• _Available records_:
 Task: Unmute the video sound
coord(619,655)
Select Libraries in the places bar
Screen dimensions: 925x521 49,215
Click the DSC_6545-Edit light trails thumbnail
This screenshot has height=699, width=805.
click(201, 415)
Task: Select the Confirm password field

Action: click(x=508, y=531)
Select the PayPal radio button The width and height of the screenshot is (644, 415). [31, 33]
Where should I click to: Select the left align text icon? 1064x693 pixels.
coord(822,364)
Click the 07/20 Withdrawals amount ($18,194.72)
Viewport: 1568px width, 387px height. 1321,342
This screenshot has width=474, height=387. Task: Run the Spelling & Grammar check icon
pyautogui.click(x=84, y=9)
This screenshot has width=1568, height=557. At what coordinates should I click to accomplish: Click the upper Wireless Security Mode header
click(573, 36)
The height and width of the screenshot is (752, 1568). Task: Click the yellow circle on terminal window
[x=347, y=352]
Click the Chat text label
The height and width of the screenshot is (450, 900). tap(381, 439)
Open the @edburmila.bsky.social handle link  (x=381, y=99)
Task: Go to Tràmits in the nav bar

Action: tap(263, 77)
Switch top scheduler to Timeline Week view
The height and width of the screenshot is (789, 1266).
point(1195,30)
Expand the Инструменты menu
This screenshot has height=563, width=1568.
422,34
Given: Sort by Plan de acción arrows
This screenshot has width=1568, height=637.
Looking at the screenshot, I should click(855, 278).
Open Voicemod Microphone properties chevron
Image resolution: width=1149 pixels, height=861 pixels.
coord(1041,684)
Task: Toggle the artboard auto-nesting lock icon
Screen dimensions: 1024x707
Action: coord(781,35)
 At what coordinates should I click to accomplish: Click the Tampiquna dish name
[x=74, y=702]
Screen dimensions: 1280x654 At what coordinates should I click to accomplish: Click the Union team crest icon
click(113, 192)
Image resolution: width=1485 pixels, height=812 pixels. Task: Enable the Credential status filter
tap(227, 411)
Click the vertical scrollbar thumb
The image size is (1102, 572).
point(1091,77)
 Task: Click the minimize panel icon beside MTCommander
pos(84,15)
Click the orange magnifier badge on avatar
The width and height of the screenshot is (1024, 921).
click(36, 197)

• _What is being asked_: Each line above that contains the word "Open" should be copied.

• _Solution_:
Open the @edburmila.bsky.social handle link  (x=381, y=99)
Open Voicemod Microphone properties chevron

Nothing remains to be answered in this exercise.